For those of you who may not know him: Fr. Schmemann was a priest of Russian descent in the Orthodox Church committed to liturgical theology and renewal. After a teaching period in Paris (1946-1951), he joined the faculty at St. Vladimir’s Seminary in New York where he remained until his death in 1983. Married to Juliana, he was awarded the title of Protopresbyter, the highest accolade available for a married priest in the Orthodox tradition. His writings cover the liturgical life of Orthodox Christianity and call people to a deeper understanding of and participation in the church’s worship and sacraments. I don’t think it is a stretch to claim that Fr. Schmemann is to liturgical studies/theology what N. T. Wright is to New Testament studies.

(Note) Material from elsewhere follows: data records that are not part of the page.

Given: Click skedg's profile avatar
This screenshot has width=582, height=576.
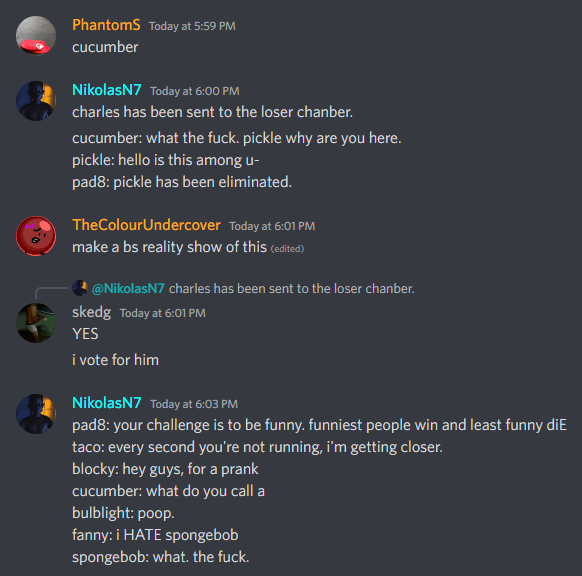Looking at the screenshot, I should pos(36,323).
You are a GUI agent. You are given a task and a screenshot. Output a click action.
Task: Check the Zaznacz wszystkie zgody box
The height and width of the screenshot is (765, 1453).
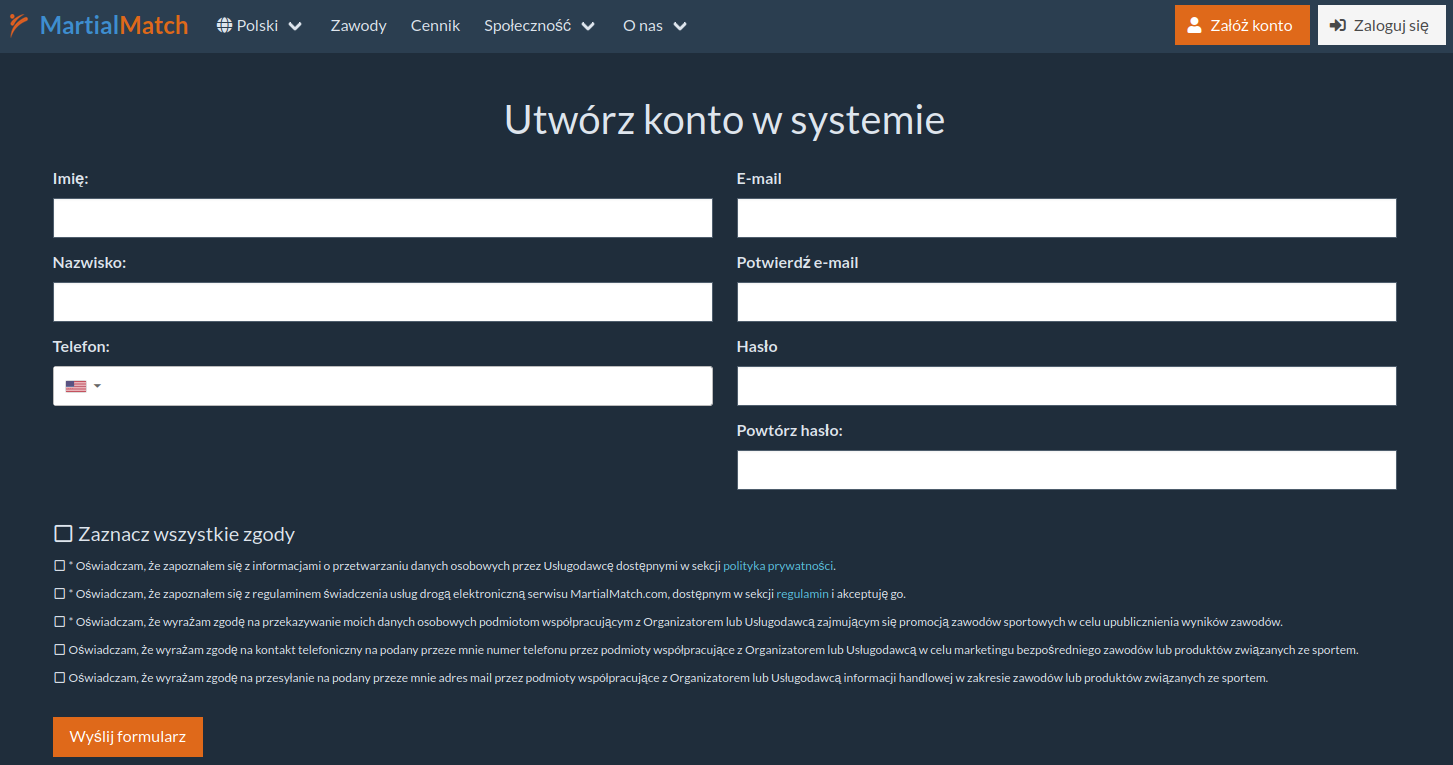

I have just recently started working my way through The Journals of Father Alexander Schmemann 1973-1983. Written over the last decade of his life, these journals are at once both personal and professional, intimate and theological. What strikes me the most in the opening passages is the recurring theme of joy: Fr. Schmemann constantly writes about joy that he experiences, those things and people that bring him great joy, and ultimately the joy found in living life in God’s reality. I am deeply reminded of C.S. Lewis’ autobiographical work, Surprised by Joy on this point. The more I read and study Fr. Schmemann the more convinced I am that he was man who radiated joy; you can hear the joyful tone through his writings, you can see it expressed beautifully in his memoirs.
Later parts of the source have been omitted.